__WHAT YOU WILL DO__
Write out all of the data without omission, exactly as shown.

── RECORDS FOR THIS TASK

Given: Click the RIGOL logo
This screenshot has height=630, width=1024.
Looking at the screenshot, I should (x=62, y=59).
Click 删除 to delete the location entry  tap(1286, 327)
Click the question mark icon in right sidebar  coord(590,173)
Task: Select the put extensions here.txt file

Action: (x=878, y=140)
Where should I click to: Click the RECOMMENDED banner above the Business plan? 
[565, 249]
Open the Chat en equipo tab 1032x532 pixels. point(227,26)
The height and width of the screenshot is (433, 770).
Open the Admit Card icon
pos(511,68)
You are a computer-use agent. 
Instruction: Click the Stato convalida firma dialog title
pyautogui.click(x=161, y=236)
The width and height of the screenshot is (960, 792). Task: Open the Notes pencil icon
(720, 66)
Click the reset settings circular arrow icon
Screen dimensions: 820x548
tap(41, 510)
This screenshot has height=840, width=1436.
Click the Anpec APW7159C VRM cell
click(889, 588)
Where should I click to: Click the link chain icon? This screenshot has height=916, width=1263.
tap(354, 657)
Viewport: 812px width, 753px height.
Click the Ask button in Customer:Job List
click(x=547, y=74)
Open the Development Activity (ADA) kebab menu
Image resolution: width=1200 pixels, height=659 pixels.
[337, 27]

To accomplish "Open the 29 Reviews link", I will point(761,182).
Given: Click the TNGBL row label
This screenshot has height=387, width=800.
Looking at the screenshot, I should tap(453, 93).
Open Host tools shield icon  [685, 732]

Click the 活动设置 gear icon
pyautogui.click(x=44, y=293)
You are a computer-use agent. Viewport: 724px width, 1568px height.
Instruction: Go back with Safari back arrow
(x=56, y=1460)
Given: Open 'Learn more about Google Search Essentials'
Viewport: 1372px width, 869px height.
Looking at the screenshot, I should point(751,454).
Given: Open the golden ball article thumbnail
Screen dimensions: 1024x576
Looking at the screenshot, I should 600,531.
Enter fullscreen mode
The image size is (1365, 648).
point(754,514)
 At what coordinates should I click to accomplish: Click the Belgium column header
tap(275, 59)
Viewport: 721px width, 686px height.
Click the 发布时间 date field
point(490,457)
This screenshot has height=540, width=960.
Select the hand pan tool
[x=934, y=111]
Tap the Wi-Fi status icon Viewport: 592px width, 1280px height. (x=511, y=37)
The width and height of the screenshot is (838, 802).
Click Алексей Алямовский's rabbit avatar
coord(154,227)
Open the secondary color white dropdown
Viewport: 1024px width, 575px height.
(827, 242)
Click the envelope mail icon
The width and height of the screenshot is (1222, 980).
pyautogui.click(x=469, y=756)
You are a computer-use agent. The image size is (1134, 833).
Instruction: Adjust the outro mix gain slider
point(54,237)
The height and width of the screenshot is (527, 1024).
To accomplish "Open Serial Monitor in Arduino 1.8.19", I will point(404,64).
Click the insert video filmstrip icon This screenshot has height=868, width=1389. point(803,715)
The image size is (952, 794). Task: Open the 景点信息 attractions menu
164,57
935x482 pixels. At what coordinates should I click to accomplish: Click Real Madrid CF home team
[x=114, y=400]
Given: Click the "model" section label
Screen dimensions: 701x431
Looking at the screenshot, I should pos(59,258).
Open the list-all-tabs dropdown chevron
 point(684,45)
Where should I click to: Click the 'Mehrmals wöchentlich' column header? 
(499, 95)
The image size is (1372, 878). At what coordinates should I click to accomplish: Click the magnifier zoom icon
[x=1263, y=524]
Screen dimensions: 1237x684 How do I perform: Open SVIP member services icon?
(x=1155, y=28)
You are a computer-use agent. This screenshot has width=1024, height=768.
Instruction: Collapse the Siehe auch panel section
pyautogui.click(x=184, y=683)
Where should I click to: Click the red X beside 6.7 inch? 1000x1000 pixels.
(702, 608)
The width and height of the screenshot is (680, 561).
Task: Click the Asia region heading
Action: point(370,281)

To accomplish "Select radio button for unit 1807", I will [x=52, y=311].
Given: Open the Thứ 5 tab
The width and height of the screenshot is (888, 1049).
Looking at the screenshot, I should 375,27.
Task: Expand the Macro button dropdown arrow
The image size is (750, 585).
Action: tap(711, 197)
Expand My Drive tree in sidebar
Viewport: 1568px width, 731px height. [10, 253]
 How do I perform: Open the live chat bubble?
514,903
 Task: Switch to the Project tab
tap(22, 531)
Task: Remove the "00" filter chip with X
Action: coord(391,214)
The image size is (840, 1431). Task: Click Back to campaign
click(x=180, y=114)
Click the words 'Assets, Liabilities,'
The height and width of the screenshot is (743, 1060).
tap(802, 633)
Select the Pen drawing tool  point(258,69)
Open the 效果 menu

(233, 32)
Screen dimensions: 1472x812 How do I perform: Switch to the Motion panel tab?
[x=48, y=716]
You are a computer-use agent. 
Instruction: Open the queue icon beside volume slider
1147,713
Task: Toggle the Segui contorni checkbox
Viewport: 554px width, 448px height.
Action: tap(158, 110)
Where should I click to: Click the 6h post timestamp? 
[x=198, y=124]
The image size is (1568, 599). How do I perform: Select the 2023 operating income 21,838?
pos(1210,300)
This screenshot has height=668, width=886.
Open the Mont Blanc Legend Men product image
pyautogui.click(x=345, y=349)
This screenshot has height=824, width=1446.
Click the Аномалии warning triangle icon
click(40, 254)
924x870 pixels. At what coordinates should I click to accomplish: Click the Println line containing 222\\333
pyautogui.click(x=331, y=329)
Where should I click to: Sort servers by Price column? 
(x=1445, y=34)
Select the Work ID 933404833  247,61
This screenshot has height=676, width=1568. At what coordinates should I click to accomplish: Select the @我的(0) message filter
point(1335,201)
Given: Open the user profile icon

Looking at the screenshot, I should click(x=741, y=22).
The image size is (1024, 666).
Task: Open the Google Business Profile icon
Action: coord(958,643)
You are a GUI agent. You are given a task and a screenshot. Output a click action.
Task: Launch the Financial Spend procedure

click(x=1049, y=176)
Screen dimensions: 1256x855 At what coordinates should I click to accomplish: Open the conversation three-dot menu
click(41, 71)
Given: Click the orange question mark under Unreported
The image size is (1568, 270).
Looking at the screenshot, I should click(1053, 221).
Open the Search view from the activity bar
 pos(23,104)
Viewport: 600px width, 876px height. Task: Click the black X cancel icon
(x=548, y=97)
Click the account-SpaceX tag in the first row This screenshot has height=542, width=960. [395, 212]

────

__RESULT BELOW__
Given: Click the RIGOL logo
This screenshot has height=630, width=1024.
Looking at the screenshot, I should (x=62, y=59).
Click 删除 to delete the location entry  tap(1286, 327)
Click the question mark icon in right sidebar  coord(590,173)
Task: Select the put extensions here.txt file

Action: (x=878, y=140)
Where should I click to: Click the RECOMMENDED banner above the Business plan? 
[565, 249]
Open the Chat en equipo tab 1032x532 pixels. point(227,26)
The height and width of the screenshot is (433, 770).
Open the Admit Card icon
pos(511,68)
You are a computer-use agent. 
Instruction: Click the Stato convalida firma dialog title
pyautogui.click(x=161, y=236)
The width and height of the screenshot is (960, 792). Task: Open the Notes pencil icon
(720, 66)
Click the reset settings circular arrow icon
Screen dimensions: 820x548
tap(41, 510)
This screenshot has height=840, width=1436.
Click the Anpec APW7159C VRM cell
click(889, 588)
Where should I click to: Click the link chain icon? This screenshot has height=916, width=1263.
tap(354, 657)
Viewport: 812px width, 753px height.
Click the Ask button in Customer:Job List
click(x=547, y=74)
Open the Development Activity (ADA) kebab menu
Image resolution: width=1200 pixels, height=659 pixels.
[337, 27]

To accomplish "Open the 29 Reviews link", I will point(761,182).
Given: Click the TNGBL row label
This screenshot has height=387, width=800.
Looking at the screenshot, I should tap(453, 93).
Open Host tools shield icon  [685, 732]

Click the 活动设置 gear icon
pyautogui.click(x=44, y=293)
You are a computer-use agent. Viewport: 724px width, 1568px height.
Instruction: Go back with Safari back arrow
(x=56, y=1460)
Given: Open 'Learn more about Google Search Essentials'
Viewport: 1372px width, 869px height.
Looking at the screenshot, I should point(751,454).
Given: Open the golden ball article thumbnail
Screen dimensions: 1024x576
Looking at the screenshot, I should 600,531.
Enter fullscreen mode
The image size is (1365, 648).
point(754,514)
 At what coordinates should I click to accomplish: Click the Belgium column header
tap(275, 59)
Viewport: 721px width, 686px height.
Click the 发布时间 date field
point(490,457)
This screenshot has height=540, width=960.
Select the hand pan tool
[x=934, y=111]
Tap the Wi-Fi status icon Viewport: 592px width, 1280px height. (x=511, y=37)
The width and height of the screenshot is (838, 802).
Click Алексей Алямовский's rabbit avatar
coord(154,227)
Open the secondary color white dropdown
Viewport: 1024px width, 575px height.
(827, 242)
Click the envelope mail icon
The width and height of the screenshot is (1222, 980).
pyautogui.click(x=469, y=756)
You are a computer-use agent. The image size is (1134, 833).
Instruction: Adjust the outro mix gain slider
point(54,237)
The height and width of the screenshot is (527, 1024).
To accomplish "Open Serial Monitor in Arduino 1.8.19", I will point(404,64).
Click the insert video filmstrip icon This screenshot has height=868, width=1389. point(803,715)
The image size is (952, 794). Task: Open the 景点信息 attractions menu
164,57
935x482 pixels. At what coordinates should I click to accomplish: Click Real Madrid CF home team
[x=114, y=400]
Given: Click the "model" section label
Screen dimensions: 701x431
Looking at the screenshot, I should pos(59,258).
Open the list-all-tabs dropdown chevron
 point(684,45)
Where should I click to: Click the 'Mehrmals wöchentlich' column header? 
(499, 95)
The image size is (1372, 878). At what coordinates should I click to accomplish: Click the magnifier zoom icon
[x=1263, y=524]
Screen dimensions: 1237x684 How do I perform: Open SVIP member services icon?
(x=1155, y=28)
You are a computer-use agent. This screenshot has width=1024, height=768.
Instruction: Collapse the Siehe auch panel section
pyautogui.click(x=184, y=683)
Where should I click to: Click the red X beside 6.7 inch? 1000x1000 pixels.
(702, 608)
The width and height of the screenshot is (680, 561).
Task: Click the Asia region heading
Action: point(370,281)

To accomplish "Select radio button for unit 1807", I will [x=52, y=311].
Given: Open the Thứ 5 tab
The width and height of the screenshot is (888, 1049).
Looking at the screenshot, I should 375,27.
Task: Expand the Macro button dropdown arrow
The image size is (750, 585).
Action: tap(711, 197)
Expand My Drive tree in sidebar
Viewport: 1568px width, 731px height. [10, 253]
 How do I perform: Open the live chat bubble?
514,903
 Task: Switch to the Project tab
tap(22, 531)
Task: Remove the "00" filter chip with X
Action: coord(391,214)
The image size is (840, 1431). Task: Click Back to campaign
click(x=180, y=114)
Click the words 'Assets, Liabilities,'
The height and width of the screenshot is (743, 1060).
tap(802, 633)
Select the Pen drawing tool  point(258,69)
Open the 效果 menu

(233, 32)
Screen dimensions: 1472x812 How do I perform: Switch to the Motion panel tab?
[x=48, y=716]
You are a computer-use agent. 
Instruction: Open the queue icon beside volume slider
1147,713
Task: Toggle the Segui contorni checkbox
Viewport: 554px width, 448px height.
Action: tap(158, 110)
Where should I click to: Click the 6h post timestamp? 
[x=198, y=124]
The image size is (1568, 599). How do I perform: Select the 2023 operating income 21,838?
pos(1210,300)
This screenshot has height=668, width=886.
Open the Mont Blanc Legend Men product image
pyautogui.click(x=345, y=349)
This screenshot has height=824, width=1446.
Click the Аномалии warning triangle icon
click(40, 254)
924x870 pixels. At what coordinates should I click to accomplish: Click the Println line containing 222\\333
pyautogui.click(x=331, y=329)
Where should I click to: Sort servers by Price column? 
(x=1445, y=34)
Select the Work ID 933404833  247,61
This screenshot has height=676, width=1568. At what coordinates should I click to accomplish: Select the @我的(0) message filter
point(1335,201)
Given: Open the user profile icon

Looking at the screenshot, I should click(x=741, y=22).
The image size is (1024, 666).
Task: Open the Google Business Profile icon
Action: coord(958,643)
You are a GUI agent. You are given a task and a screenshot. Output a click action.
Task: Launch the Financial Spend procedure

click(x=1049, y=176)
Screen dimensions: 1256x855 At what coordinates should I click to accomplish: Open the conversation three-dot menu
click(41, 71)
Given: Click the orange question mark under Unreported
The image size is (1568, 270).
Looking at the screenshot, I should click(1053, 221).
Open the Search view from the activity bar
 pos(23,104)
Viewport: 600px width, 876px height. Task: Click the black X cancel icon
(x=548, y=97)
Click the account-SpaceX tag in the first row This screenshot has height=542, width=960. [395, 212]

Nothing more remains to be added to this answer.